• _Data for this task_

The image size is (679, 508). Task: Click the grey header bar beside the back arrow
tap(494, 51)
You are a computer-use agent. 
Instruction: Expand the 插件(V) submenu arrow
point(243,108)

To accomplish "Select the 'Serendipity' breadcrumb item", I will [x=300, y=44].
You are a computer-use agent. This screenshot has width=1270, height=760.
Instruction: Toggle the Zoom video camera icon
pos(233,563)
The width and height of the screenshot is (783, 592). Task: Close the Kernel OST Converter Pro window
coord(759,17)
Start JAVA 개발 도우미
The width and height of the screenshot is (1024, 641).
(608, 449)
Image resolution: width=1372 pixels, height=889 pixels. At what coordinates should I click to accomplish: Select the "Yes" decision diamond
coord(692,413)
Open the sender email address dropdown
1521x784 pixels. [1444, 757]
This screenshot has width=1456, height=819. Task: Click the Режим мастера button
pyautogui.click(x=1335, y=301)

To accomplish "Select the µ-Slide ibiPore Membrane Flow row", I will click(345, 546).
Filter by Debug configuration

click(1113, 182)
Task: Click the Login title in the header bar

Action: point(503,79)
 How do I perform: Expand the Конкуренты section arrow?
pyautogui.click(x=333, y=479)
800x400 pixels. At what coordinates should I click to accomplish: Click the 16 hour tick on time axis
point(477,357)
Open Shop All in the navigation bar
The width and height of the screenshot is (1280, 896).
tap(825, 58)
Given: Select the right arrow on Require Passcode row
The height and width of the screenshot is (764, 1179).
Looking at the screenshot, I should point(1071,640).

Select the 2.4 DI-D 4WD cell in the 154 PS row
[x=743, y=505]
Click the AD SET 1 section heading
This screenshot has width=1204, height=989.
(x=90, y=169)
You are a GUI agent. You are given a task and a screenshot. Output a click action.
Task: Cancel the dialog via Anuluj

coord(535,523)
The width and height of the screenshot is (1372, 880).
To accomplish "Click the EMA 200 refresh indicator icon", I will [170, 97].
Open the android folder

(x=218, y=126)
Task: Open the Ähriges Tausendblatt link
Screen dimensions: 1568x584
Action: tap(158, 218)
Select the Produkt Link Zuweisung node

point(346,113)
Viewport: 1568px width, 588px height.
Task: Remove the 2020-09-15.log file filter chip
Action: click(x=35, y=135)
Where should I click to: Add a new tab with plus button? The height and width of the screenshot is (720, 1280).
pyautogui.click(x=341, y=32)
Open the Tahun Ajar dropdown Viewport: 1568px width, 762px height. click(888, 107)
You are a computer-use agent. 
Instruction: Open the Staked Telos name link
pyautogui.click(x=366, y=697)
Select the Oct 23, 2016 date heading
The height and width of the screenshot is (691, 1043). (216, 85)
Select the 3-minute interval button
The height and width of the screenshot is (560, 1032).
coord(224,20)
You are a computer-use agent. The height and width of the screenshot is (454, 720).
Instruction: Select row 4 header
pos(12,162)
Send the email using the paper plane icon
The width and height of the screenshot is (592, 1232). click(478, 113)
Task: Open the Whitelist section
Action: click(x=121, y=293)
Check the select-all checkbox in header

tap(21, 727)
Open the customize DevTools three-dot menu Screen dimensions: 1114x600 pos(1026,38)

• _How to complete this task_
In the material above, find each line that contains the word "will", and select it.

• _Output of the task_
To accomplish "Select the 'Serendipity' breadcrumb item", I will [x=300, y=44].
To accomplish "Select the µ-Slide ibiPore Membrane Flow row", I will click(345, 546).
To accomplish "Click the EMA 200 refresh indicator icon", I will [170, 97].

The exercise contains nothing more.